Observer la naissance d'un système planétaire en temps réel est un spectacle extraordinaire, offert pour la première fois par une équipe d'astronomes.
Leurs instruments ont capturé deux planètes en train de se constituer autour de l'étoile jeune WISPIT 2. Cette observation nous projette plus de 4 milliards d'années en arrière, à l'époque où notre propre Système solaire émergeait, nous donnant un aperçu de notre propre origine.
L'étoile jeune WISPIT 2 vue par le VLT avec des espaces sombres dans le disque protoplanétaire indiquant les protoplanètes. Crédit: ESO/C. Lawlor, R. F. van Capelleveen et al.
Située à 437 années-lumière, WISPIT 2 n'a que 5,4 millions d'années, ce qui la rend environ mille fois plus jeune que notre Soleil. Autour d'elle tourne un épais disque de gaz et de poussière, nommé disque protoplanétaire, qui agit comme une véritable pépinière pour de nouveaux mondes. Dans cette structure en forme d'anneau, la matière s'agrège peu à peu pour former des planètes, un phénomène décrit par les modèles mais rarement saisi sur le vif.
Au sein de ce disque, les chercheurs ont identifié deux planètes, baptisées WISPIT 2b et WISPIT 2c. La première, repérée l'an dernier, possède une masse cinq fois plus importante que celle de Jupiter et évolue sur une orbite très éloignée de son étoile. La seconde, plus proche, a été confirmée récemment grâce à des observations très précises. Ces corps célestes sont en pleine croissance, attirant la matière autour d'eux et creusant des sillons distincts dans le disque, ce qui trahit leur activité de formation.
Pour déceler ces planètes, les astronomes ont fait appel au Very Large Telescope (VLT) et à ses instruments de pointe comme SPHERE et GRAVITY+. Ces outils sont capables de distinguer des objets très peu lumineux noyés dans l'éclat du disque, en détectant leur influence gravitationnelle et en fournissant des images détaillées. Une amélioration récente de GRAVITY+ a notamment été déterminante pour authentifier la présence de WISPIT 2c, située plus près de l'étoile que sa compagne.
L'étoile jeune WISPIT 2 vue par le VLT avec deux protoplanètes en formation indiquées. Crédit: ESO/C. Lawlor, R. F. van Capelleveen et al.

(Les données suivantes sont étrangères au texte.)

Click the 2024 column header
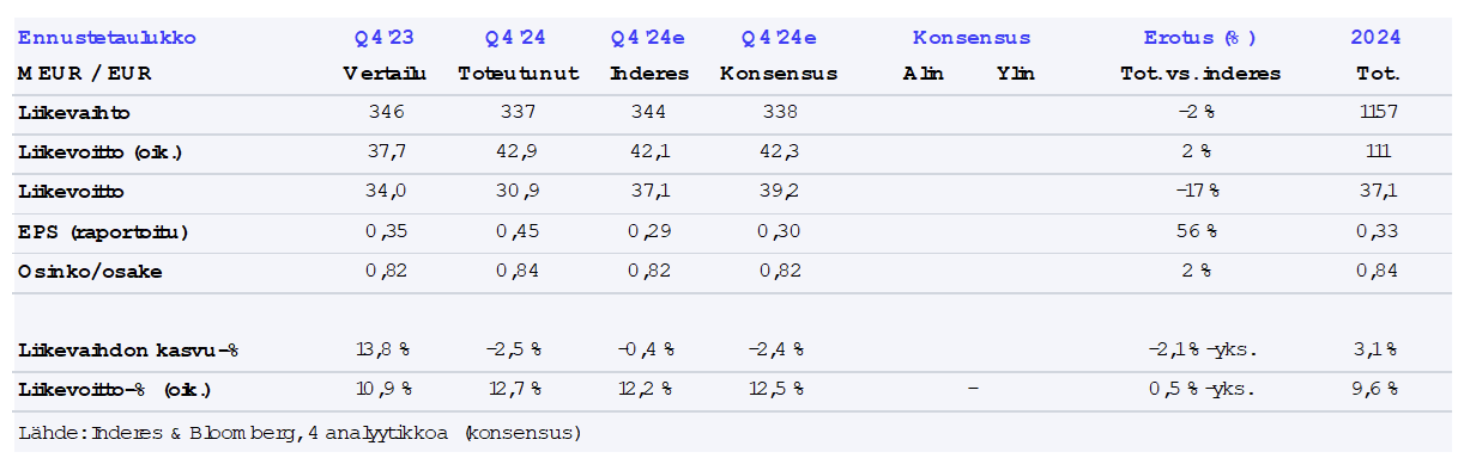1460x460 pixels. point(1375,38)
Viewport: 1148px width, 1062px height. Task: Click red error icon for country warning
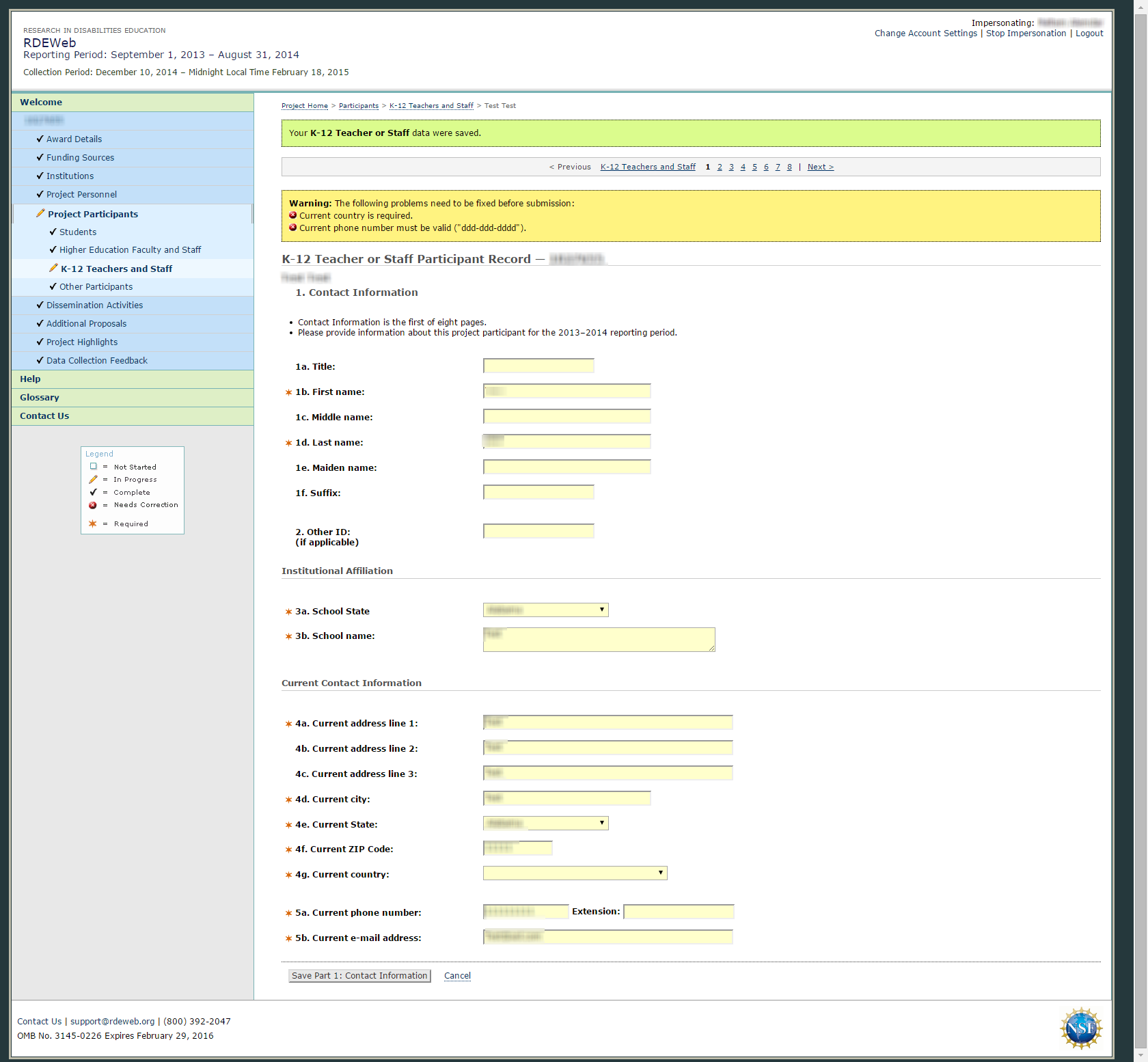click(293, 215)
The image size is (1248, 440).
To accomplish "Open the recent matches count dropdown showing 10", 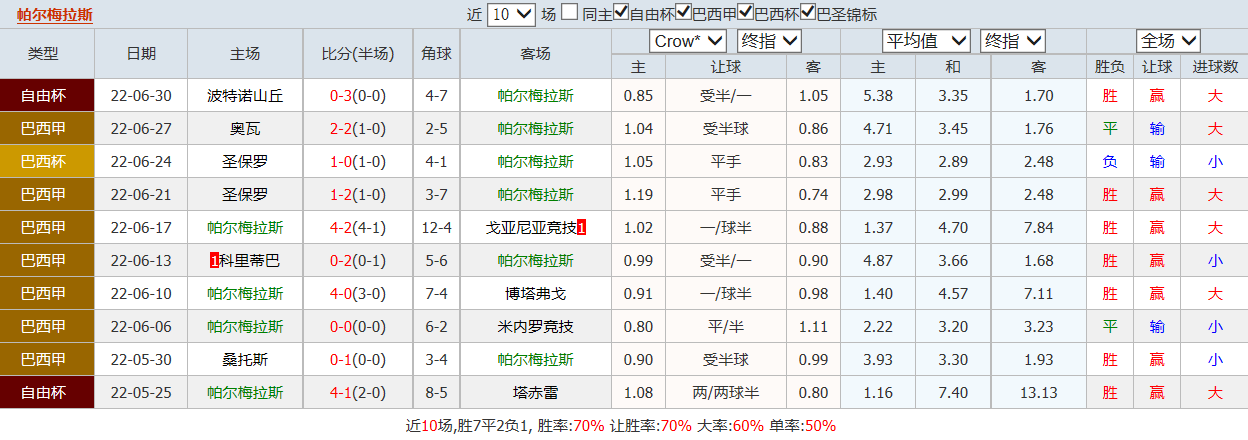I will (511, 14).
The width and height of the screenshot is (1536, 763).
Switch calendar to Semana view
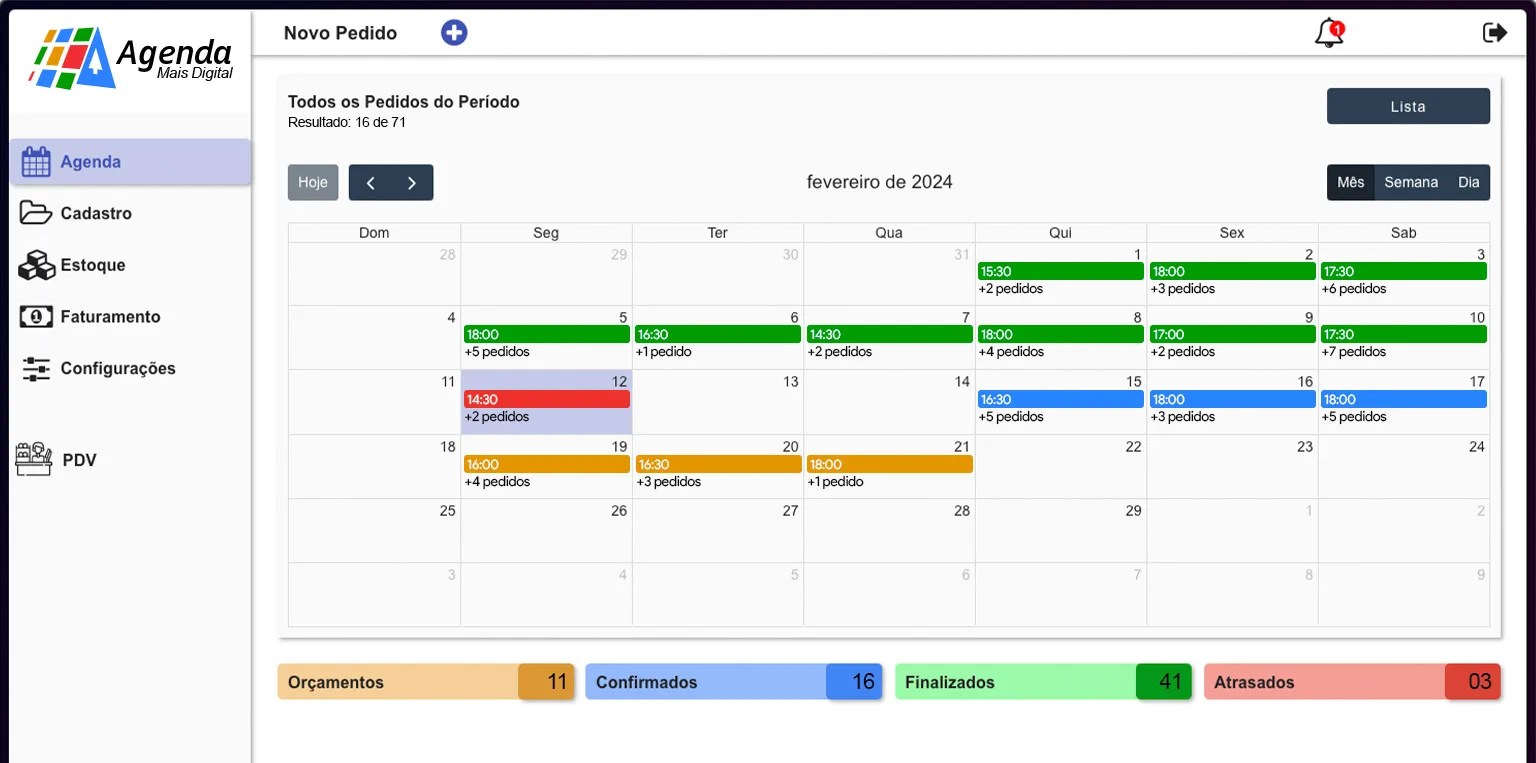coord(1411,182)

Les orbites de ces planètes sculptent des espaces vides dans le disque, signe de leur croissance active. Par ailleurs, un espace moins marqué laisse penser à l'existence d'une troisième planète, plus lointaine, que de futurs télescopes comme l'Extremely Large Telescope (ELT) pourraient identifier. D'après les chercheurs, ce candidat planétaire pourrait présenter une masse comparable à celle de Saturne.
Publiée dans The Astrophysical Journal Letters, cette étude donne accès à une vue privilégiée sur les mécanismes de formation planétaire. Elle donne un aperçu de la manière dont des systèmes comme le nôtre ont pu émerger à partir de disques similaires. Avec les prochaines générations de télescopes, les astronomes anticipent une multiplication de telles observations directes.